Grow Ohio Valley Urban Farm Manager Sarah Stec said there is a tremendous satisfaction that comes along with being able to cultivate and grow good nutritious crops year-round at the nonprofit organization’s two 30-by-100-foot high tunnel greenhouses.
The greenhouses are located at the organization’s Lincoln Meadows Farm at Vineyard Hills overlooking downtown Wheeling. There, Grow Ohio Valley can control the temperature, moisture and other environmental factors. Grow Ohio Valley began its high tunnel program nearly five years ago.
Stec said the group can pick from several different crops all winter long if they’re brought to maturity by mid-November each season. Lettuce, radishes, carrots, spinach and a variety of herbs are just a few of what they continue to grow and sell locally through the winter.

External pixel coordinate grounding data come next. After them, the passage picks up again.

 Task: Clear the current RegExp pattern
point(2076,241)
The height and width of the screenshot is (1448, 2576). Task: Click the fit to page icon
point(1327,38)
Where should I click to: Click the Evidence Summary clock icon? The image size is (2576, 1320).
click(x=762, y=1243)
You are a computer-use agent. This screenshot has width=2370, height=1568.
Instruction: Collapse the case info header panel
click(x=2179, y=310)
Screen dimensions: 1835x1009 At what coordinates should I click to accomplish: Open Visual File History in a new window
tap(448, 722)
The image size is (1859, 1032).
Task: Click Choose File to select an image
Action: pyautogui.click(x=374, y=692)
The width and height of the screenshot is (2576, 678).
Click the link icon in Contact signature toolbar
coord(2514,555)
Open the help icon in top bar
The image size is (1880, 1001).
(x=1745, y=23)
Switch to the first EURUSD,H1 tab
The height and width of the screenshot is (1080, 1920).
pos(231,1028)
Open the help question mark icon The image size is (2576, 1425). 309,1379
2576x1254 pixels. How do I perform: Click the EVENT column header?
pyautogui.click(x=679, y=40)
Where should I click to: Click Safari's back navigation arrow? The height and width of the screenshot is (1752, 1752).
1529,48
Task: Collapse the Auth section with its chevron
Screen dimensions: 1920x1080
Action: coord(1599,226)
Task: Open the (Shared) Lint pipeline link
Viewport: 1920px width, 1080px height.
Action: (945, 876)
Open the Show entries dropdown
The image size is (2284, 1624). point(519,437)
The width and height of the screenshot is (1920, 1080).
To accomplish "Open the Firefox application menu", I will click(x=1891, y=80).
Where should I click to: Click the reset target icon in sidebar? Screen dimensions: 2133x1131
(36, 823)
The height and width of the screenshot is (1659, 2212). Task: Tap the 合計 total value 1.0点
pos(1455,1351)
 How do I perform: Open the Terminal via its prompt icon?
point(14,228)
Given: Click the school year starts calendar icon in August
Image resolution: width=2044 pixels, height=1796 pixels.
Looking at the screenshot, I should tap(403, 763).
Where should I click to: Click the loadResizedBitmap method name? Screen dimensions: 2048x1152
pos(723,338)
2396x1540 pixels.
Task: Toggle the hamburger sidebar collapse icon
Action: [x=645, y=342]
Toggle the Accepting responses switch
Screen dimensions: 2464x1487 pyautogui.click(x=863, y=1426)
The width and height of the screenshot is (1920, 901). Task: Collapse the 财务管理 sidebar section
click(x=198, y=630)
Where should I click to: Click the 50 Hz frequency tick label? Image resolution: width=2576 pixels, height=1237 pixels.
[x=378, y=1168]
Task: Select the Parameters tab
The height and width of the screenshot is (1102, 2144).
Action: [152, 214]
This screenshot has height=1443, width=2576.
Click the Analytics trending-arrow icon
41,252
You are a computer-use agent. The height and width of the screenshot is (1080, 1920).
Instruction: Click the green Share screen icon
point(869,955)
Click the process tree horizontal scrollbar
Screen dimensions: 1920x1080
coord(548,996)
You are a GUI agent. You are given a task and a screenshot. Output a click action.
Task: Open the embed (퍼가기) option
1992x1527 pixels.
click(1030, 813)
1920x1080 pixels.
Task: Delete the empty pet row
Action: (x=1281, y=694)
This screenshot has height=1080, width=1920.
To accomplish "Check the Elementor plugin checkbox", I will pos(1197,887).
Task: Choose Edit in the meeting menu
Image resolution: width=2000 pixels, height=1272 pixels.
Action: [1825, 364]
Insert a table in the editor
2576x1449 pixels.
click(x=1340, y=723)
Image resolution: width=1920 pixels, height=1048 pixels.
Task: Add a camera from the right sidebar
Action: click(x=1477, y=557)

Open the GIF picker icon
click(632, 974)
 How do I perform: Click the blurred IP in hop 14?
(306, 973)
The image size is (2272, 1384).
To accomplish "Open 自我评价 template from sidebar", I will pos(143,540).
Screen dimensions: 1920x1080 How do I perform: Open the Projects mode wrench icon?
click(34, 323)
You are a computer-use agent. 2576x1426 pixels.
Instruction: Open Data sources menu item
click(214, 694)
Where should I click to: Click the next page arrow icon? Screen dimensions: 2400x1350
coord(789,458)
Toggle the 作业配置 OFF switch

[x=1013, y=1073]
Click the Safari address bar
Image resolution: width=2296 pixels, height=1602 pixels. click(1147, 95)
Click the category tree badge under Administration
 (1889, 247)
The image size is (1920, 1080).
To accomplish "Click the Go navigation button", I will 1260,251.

Grow Ohio Valley uses the same space in warmer months to grow tomato plants and cucumbers.
“It will regrow, as long as you can get it to the critical point where it’s big enough to pick from by a certain time of the year — which is mid-November,” Stec explained. “We’ll pick from those high tunnels into May … We’ll kind of get the winter greens out and get the summer crops in (during) May,” she added.
Stec said in addition to their high tunnel location, they grow pea shoots at their 14th Street greenhouse and winter spinach at the organization’s ‘Farm 18’ site located along 18th Street simply by covering it over with a row cover fabric.
She said there are about four Grow Ohio Valley employees devoted to the farm throughout the winter.
Stec recommends for area residents looking for locally grown quality produce to stop by the Public Market, located at 1401 Main St. Wheeling, inside the Robert C. Byrd Intermodal Transportation Center.
Sierra Crupe of Wheeling, a member of Grow Ohio Valley’s local farm team who was busy harvesting lettuce inside the high tunnels Monday, said she takes a tremendous amount of pride in growing produce crops locally.
“I love it. I’m very proud of what I do here,” Croup commented. “It’s my hometown, so it’s really nice to see something come of it and flourish.”